ポイント
・2025年度予算案のうち農林水産関係は総額2兆2706億円(前年度2兆2686億円)
・食料安全保障強化や農村の持続的発展へ構造転換を図る
・水田での戦略作物の本作化、麦や大豆の作付け拡大を推進
・デジタル化やスマート化、カーボンニュートラル実現にも貢献
2025年度予算案は農林水産関係で総額2兆2706億円(前年度2兆2686億円)を計上した。食料・農業・農村基本法の改正を踏まえ、食料安全保障の強化、環境と調和の取れた食料システムの確立、農業の持続的発展や農村の振興を狙い、農業の構造転換の実現に向けた施策を初動の5年間で集中的に実行するとした。
食料安全保障強化
水田での戦略作物の本作化・畑地化、麦や大豆の作付け拡大やブロックステーション、保管施設の整備、商品開発等の取り組みを推進する。
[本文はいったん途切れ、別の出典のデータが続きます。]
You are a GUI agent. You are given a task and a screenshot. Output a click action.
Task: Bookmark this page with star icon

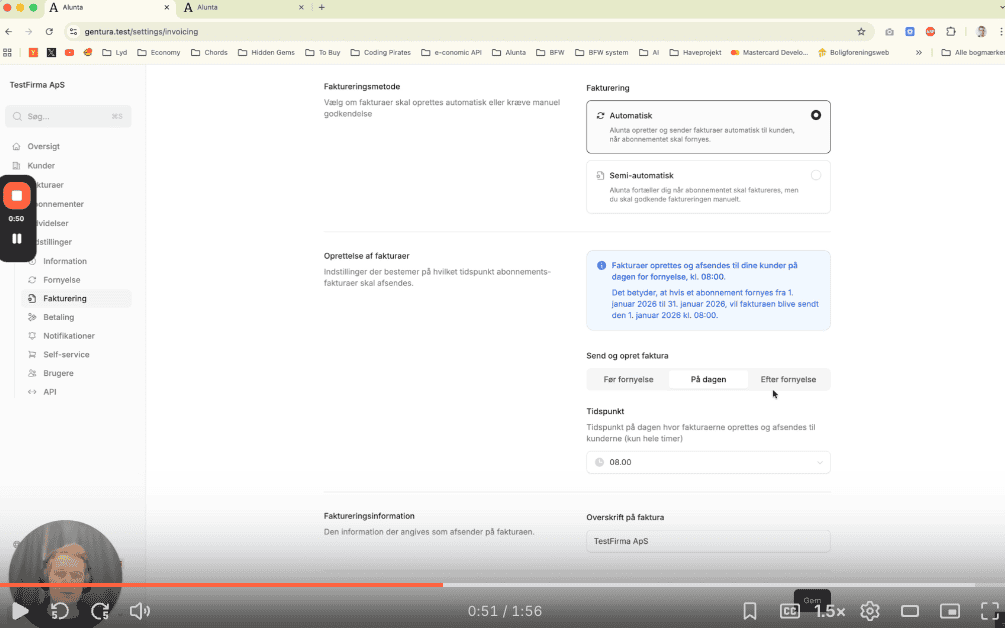pyautogui.click(x=861, y=31)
水田活用の直接支払い交付金などに2870億円(同3015億円)を計上した。野菜や果樹の生産基盤強化、野菜種子の安定的供給確保、国産肥料の生産拡大、輸出産地拡大やフードバンクや子ども食堂などへの多様な食料提供へ地域の関係者が連携する体制づくりを進める。
農業の持続的発展
農地の大区画化、水田の汎用化・畑地化など農業農村整備事業に3331億円(同3326億円)を盛り込んだ。人材育成事業などを通じ新規就農者の確保を図り、スマート農業技術の社会実装の加速化を強力に進めるため、技術開発や生産方式革新に力を入れる。
農村活性化
農泊、農福連携など地域資源を活用した付加価値創出、棚田地域の振興を重視した。スマート鳥獣害対策推進や鳥獣被害防止対策の推進とジビエ利用拡大推進に100億円(同100億円)を計上した。
カーボンニュートラル実現・花粉症解決に向けた対策
森林吸収源の機能強化、国土強靭化に向けた間伐や再造林、森林整備対策の推進に向け、森林整備事業1256億円(同1254億円)を盛り込んだ。また林業のデジタル化・イノベーションの推進、木材需要創出など森林・林業・木材産業グリーン成長総合対策に144億円(同144億円)を充てた。
水産資源の適切な管理と水産業成長強化
海業の全国展開、拠点漁港の機能強化、国土強靭化を推進する水産基盤整備など水産基盤整備事業に731億円(同730億円)。資源調査や漁業経営安定化、海洋環境の変化や資源管理を踏まえた漁獲対象魚種・漁法の拡大・転換、養殖転換など新たな操業・生産体制へ転換を図る。スマート水産業の推進や、水産物の安定供給に向けた加工・流通システムを推進する。